Giving money to fill a black hole in the NHS to absolve the government from responsibility in this time of crisis?

Because they care. Who doesn’t care about the safety and welfare of people saving lives by putting their own health at risk? It’s human nature and, when we feel powerless, we do the little we can to help.

But we are now paying the price for long term chronic underfunding of our NHS - and every pound raised to bail out the government is a pound denied to real charities who will be the real losers when life gets to a new normal.

The sight of 99-year-old veteran Tom Moore raising an incredible £5million for the NHS by doing his bit, completing 100 laps of his garden with his walking frame before he marked his century on earth at the end of the month was too much.

He is of the generation that can’t sit back and leave it to everyone else.

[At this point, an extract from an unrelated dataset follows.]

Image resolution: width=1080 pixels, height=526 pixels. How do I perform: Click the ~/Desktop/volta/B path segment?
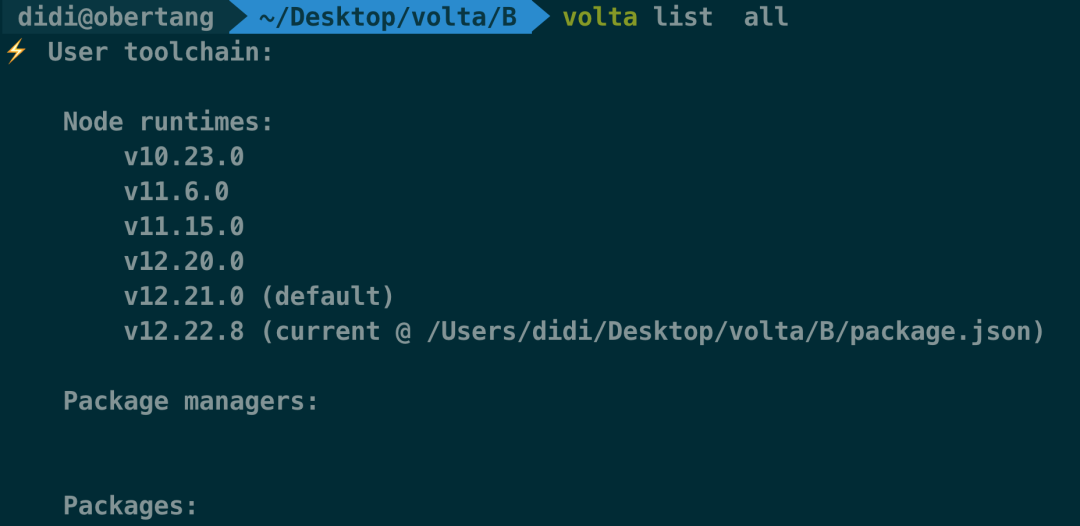pyautogui.click(x=388, y=17)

Fantastic achievement for him, admirable, inspiring, incredible, awesome and every other superlative in praise of his altruism.

But it’s also a fantastic achievement for our government because his efforts shouldn’t have been necessary. And where exactly will that £5m go? To the staff or into the black pit of underfunding.

Laudable intent indeed but a centenarian raising £7m for an organisation that pays ‘consultants’ - and not the medical kind - six-figure sums for pieces of work leaves more than a bad taste.

People (who have already paid their taxes) are not raising money for the NHS charities; for the ‘nice to have’ extras, but for necessities because, despite warnings by those doctors, nurses, health care professionals, organisations and patients that the services were desperately underfunded, and the added pressure a predicted pandemic that would bring.

Across the land, people are at home making masks and aprons to protect staff who should be protected, as the government claims it’s a supply chain issue and stocks ate on their way.

Relatives and friends of care home workers are providing personal protective clothing (PPE) to help because the government still imposes VAT on PPE in the care sector, despite scraping it for the NHS.

One care home manager said this week that she had spent £8,000 on PPE that had lasted her staff a week.

We stand on our doorsteps once a week to clap for the NHS workers. The workers denied a fair pay rise three years ago by a parliamentary vote.

A far more effective way to recognise what NHS workers do day in day out is to mount a letter to start a letter writing campaign to our MPs - especially those who voted against the previous pay rises - to recognise their efforts properly.

And I’m sure we’d all be happy to pay extra tax to right the wrongs of NHS funding. Half (53%) of Britons say they would support increasing the basic rate of income tax to increase spending on the NHS.

Health professionals warned last year that the prime minister’s £1.8bn for the NHS was well short of what was needed, and an extra £6bn might just redress years of budget cuts.

Prof Derek Alderson, the president of the Royal College of Surgeons, welcomed the additional investment but said the announcement was “like an absent landlord saying he’ll mend the shower, but the broken toilet, damp walls and dodgy electrics will have to wait.

The British Medical Association (BMA) said then the NHS was overstretched and underfunded, putting health services under unsustainable pressure and called on the government to close the NHS funding gap and bring the UK’s health spend in line with that of other European nations.

Nurses, doctors, health care workers don’t want to be heroes - they just want to do their job protected by their employer.

I loathe any war analogy, but would we raise money for weapons if government sent people to war unarmed and unprotected or be enraged because the government hadn’t provided them?

Probably both, like now. But one is so wrong.